Mehr Lohn für Werkstattbeschäftigte? Studienergebnis veröffentlicht

Die vom Bundesministerium für Arbeit und Soziales (BMAS) beauftragte „Studie zu einem transparenten, nachhaltigen und zukunftsfähigen Entgeltsystem für Menschen mit Behinderungen in Werkstätten für behinderte Menschen und deren Perspektiven auf dem allgemeinen Arbeitsmarkt“ sollte untersuchen, welche Möglichkeiten es gibt, das Entgeltsystem in Werkstätten für Menschen mit Behinderung (WfbM) weiterzuentwickeln. Darüber hinaus sollte herausgearbeitet werden, wie die Möglichkeiten Werkstattbeschäftigter zum Wechsel auf den allgemeinen Arbeitsmarkt verbessert werden können. Es wurde zudem untersucht, welche Beschäftigungsmöglichkeiten auf dem allgemeinen Arbeitsmarkt bestehen. Auf fast 300 Seiten stellen die Forschenden nun ihre Ergebnisse vor und geben Handlungsempfehlungen ab.

Das Entgeltsystem sollte künftig so gestaltet sein, dass Beschäftigte bei einer Vollzeitbeschäftigung nicht mehr auf Grundsicherungsleistungen angewiesen sind, empfehlen die Forschenden: "Den gleichheitsrechtlichen Vorgaben des Grundgesetzes, des EU-Rechts und der UN-BRK entspricht es am stärksten, die Geltung des Mindestlohns als Regelfall vorzusehen. Ausnahmen für Fälle, in denen die Rehabilitation ganz im Vordergrund steht, sind denkbar." (S. 273) Der Nachteilsausgleich durch erhöhte Rentenversicherungsbeträge sollte nicht an den Arbeitsort WfbM geknüpft sein. Die Forschenden empfehlen, den Ausschluss Werkstattbeschäftigter aus der Arbeitslosenversicherung zu überprüfen. Die Differenzierung zwischen einem Arbeitnehmer- und einem arbeitnehmerähnlichen Verhältnis wird als inklusionshinderlich beschrieben (S. 274).

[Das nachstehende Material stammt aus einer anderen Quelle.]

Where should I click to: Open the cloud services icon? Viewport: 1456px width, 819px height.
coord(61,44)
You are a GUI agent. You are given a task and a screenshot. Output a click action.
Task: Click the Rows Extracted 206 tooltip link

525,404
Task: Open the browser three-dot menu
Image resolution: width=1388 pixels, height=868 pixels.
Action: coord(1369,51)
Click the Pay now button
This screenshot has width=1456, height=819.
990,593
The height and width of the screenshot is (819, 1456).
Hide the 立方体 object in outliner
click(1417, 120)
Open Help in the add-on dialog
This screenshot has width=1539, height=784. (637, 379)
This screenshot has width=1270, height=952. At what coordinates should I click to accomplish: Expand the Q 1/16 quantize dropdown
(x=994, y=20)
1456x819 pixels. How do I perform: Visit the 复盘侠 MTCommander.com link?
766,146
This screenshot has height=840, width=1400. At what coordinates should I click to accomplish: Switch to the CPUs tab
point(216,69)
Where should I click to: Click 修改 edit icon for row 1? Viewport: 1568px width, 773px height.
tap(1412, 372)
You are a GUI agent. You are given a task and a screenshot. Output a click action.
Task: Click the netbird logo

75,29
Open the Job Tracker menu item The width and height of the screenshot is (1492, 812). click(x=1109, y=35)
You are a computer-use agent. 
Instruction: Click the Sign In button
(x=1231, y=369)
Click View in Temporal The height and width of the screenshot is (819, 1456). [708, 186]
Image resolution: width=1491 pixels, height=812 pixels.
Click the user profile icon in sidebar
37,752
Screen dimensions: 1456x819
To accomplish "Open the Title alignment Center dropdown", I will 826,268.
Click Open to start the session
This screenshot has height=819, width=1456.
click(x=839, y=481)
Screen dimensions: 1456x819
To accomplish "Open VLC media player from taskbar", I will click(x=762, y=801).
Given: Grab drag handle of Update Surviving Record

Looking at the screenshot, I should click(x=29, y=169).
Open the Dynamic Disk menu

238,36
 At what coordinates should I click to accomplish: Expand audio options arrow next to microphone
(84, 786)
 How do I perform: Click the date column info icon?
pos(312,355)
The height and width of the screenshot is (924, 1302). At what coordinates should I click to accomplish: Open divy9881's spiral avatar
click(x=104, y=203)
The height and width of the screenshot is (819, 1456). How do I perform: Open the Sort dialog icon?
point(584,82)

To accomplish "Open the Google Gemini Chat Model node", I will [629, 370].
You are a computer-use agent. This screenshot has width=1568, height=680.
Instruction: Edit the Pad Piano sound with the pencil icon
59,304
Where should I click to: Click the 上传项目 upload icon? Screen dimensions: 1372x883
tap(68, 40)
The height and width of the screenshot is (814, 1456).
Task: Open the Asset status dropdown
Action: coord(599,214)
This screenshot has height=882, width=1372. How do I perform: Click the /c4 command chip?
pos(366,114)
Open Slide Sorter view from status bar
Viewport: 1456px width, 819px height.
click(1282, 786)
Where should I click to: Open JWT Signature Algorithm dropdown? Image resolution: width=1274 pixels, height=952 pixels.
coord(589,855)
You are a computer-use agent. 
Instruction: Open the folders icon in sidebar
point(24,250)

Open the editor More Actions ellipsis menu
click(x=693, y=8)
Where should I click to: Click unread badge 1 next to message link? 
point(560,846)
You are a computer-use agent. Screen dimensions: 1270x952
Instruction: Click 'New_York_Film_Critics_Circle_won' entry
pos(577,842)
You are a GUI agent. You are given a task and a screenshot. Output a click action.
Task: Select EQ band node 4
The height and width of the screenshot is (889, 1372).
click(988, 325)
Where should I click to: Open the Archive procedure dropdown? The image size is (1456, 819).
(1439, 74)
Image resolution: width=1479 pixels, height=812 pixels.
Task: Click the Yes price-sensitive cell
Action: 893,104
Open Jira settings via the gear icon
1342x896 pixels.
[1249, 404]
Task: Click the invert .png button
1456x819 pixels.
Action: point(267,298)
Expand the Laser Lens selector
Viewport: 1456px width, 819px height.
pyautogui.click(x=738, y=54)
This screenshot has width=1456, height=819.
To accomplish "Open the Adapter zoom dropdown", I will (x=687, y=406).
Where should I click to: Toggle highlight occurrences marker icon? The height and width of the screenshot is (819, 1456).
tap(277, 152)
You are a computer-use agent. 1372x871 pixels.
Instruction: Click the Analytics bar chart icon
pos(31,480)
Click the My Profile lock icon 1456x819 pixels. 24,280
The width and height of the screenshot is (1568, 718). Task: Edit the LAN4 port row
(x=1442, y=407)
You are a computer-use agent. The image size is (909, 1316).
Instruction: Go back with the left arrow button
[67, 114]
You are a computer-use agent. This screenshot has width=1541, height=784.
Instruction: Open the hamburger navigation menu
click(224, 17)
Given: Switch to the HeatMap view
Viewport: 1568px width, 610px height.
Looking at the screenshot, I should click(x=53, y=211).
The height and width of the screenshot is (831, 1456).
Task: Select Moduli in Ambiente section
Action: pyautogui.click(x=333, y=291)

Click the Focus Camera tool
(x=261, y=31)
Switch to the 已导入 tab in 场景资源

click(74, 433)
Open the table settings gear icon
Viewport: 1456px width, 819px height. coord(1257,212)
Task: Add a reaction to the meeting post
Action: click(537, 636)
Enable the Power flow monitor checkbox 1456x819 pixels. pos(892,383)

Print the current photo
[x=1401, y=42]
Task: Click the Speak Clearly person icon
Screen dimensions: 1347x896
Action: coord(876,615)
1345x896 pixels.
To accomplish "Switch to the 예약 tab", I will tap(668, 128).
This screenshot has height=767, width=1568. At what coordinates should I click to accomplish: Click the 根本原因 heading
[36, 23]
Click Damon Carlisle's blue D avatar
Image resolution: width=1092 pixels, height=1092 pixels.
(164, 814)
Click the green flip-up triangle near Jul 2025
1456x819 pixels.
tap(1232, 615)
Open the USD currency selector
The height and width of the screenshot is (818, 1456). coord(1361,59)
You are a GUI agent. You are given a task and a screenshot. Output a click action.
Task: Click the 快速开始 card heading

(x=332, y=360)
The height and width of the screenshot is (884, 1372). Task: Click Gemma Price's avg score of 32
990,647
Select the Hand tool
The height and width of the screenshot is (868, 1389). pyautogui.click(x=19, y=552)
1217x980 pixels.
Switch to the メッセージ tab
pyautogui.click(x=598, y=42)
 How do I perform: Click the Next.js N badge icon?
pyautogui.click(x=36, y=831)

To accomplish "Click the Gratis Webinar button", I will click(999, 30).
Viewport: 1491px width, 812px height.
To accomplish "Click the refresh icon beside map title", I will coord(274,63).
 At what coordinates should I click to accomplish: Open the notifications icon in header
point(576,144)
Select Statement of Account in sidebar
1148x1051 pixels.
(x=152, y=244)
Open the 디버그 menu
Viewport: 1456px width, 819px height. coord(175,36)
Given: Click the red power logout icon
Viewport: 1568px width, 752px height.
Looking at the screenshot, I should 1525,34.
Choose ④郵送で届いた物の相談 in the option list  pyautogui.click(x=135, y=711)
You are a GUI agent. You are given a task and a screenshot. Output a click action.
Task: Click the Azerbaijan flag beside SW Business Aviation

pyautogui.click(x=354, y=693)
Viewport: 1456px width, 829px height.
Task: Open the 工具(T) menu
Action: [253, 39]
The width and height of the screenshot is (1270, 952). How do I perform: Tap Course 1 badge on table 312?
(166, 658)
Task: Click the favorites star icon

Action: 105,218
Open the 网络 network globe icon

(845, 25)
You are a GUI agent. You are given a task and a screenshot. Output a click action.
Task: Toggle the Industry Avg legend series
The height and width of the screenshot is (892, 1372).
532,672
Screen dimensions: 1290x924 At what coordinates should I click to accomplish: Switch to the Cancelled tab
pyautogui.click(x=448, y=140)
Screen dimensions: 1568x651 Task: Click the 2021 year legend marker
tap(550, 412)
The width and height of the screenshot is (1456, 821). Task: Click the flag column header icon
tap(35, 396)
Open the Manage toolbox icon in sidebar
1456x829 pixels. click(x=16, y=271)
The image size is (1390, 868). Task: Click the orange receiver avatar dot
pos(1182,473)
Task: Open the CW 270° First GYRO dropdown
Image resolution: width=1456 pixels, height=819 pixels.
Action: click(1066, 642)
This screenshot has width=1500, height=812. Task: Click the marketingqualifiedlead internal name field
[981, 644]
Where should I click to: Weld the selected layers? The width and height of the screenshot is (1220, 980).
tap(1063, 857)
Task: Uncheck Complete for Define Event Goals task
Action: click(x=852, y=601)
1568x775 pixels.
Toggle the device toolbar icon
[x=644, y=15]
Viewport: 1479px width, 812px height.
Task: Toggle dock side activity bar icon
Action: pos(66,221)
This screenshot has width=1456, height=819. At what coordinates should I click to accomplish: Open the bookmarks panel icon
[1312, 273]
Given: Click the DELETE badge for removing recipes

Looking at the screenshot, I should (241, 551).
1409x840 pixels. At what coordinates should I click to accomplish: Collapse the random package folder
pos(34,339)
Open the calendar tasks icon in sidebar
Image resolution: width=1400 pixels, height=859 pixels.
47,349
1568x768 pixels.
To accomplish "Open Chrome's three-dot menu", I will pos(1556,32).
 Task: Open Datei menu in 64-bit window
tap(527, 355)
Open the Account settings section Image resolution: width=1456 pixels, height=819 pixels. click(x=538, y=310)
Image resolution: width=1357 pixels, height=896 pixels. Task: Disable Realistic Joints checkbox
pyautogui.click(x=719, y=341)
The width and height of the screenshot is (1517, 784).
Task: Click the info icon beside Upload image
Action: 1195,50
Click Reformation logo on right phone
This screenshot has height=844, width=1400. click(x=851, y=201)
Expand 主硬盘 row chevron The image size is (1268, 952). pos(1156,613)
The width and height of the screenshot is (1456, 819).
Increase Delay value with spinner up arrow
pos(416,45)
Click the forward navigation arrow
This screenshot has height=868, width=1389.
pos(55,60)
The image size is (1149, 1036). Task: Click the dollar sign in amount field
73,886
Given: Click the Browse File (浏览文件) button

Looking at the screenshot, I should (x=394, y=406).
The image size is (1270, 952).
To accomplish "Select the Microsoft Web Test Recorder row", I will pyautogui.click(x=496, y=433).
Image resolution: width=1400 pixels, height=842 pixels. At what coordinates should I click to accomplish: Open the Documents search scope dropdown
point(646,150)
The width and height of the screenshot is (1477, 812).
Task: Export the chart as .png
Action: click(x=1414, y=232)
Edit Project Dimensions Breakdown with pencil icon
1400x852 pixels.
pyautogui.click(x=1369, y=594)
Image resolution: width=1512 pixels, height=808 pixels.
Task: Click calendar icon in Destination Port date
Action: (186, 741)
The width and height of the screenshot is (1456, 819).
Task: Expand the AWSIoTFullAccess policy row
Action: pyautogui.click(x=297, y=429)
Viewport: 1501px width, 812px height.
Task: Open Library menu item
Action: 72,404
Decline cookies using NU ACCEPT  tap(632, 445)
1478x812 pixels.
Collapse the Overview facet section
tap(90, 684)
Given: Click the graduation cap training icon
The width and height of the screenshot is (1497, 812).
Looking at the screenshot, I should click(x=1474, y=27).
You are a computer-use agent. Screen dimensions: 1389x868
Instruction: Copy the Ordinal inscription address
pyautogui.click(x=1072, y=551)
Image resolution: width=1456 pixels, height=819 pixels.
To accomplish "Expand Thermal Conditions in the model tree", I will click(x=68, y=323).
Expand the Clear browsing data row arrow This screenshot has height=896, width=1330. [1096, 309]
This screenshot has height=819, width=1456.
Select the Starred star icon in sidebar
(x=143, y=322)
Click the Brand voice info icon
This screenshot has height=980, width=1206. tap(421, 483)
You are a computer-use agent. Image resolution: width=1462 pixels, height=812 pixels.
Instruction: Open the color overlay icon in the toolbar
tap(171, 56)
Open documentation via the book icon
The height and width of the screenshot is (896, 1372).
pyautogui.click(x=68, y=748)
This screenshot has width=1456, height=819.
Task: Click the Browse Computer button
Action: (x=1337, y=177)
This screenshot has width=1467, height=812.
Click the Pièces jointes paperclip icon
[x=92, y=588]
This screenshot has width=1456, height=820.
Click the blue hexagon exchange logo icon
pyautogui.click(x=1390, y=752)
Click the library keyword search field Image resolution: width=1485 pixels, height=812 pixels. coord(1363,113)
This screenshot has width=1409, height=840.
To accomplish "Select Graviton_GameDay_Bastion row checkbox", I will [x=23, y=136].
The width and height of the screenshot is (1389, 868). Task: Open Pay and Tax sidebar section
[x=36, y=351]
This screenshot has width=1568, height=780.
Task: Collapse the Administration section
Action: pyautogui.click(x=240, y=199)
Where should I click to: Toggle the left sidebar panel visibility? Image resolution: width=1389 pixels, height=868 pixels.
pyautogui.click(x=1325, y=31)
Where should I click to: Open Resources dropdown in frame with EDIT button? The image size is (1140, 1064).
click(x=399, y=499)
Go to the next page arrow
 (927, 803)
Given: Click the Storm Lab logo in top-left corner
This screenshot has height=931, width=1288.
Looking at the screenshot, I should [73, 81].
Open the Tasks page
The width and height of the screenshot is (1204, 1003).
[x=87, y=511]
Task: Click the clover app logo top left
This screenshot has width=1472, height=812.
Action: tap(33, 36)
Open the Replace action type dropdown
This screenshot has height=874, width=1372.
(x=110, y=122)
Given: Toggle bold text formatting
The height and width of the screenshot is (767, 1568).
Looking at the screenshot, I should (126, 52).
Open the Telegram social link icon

Um Werkstattbeschäftigten den Weg in ein Beschäftigungsverhältnis auf dem allgemeinen Arbeitsmarkt zu erleichtern, werden mehrere Bausteine vorgeschlagen: Unter anderem gelte es, die Potentiale der Unterstützten Beschäftigung und des Budget für Arbeit auszuschöpfen, Beschäftigungsmöglichkeiten in Inklusionsbetrieben auszubauen, die Zahl ausgelagerter Arbeitsplätze zu erhöhen und in den WfbM ein professionell angelegtes inklusions- und Übergangsmanagement strukturell zu verankern und zu finanzieren. Der Übergang sollte als Phase angesehen werden, die mit der Aufnahme einer sozialversicherungspflichtigen Beschäftigung nicht endet, sondern auch weiterhin begleitet wird - so lange wie individuell notwendig. Es müsse schließlich auch sichergestellt werden, dass Beschäftigte nach dem Wechsel in einen Betrieb des allgemeinen Arbeitsmarktes ihren Arbeitsplatz weiterhin gut erreichen können.

Mit dem Ziel der Ausgestaltung eines inklusiveren Arbeitsmarktes empfehlen die Forschenden unter anderem frühzeitige und regelmäßige Kontakte zwischen Förderschulen und Unternehmen und die "Ausgestaltung passgenauer und bedarfsorientierter Ausbildungsangebote in Betrieben für Jugendliche mit Beeinträchtigungen" (S. 267). Darüber hinaus wird empfohlen, den Berufsbildungsbereich "in Form von aus der WfbM ausgelagerten, inklusiv angelegten Bildungszentren zu konzipieren, die auch für andere Auszubildende mit Beeinträchtigungen zugänglich sind." (ebd.) Das bestehende Ausbildungssystem müsse flexibler und passgenauer auf die Bedarslagen unterschiedlicher Personengruppen ausgerichtet werden, unter anderem sollte die Möglichkeit zu einer verlängerten Ausbildung eröffnet werden. Mit Blick auf die Gesetzgebung der Länder bemängeln die Forschenden ein fehlende Recht auf Berufsschule für Menschen im Berufsbildungsbereich in den einzelnen Landeschulgesetzen.

Wenig Informationen enthält die Studie zur Situation von Menschen, die Leistungen der Tagesförderung in Anspruch nehmen. Wie die Teilhabe dieser ca. 39.000 Personen besser gefördert werden kann, solle in künftige Diskussionen stärker mit einbezogen werden, schreiben die Forschenden.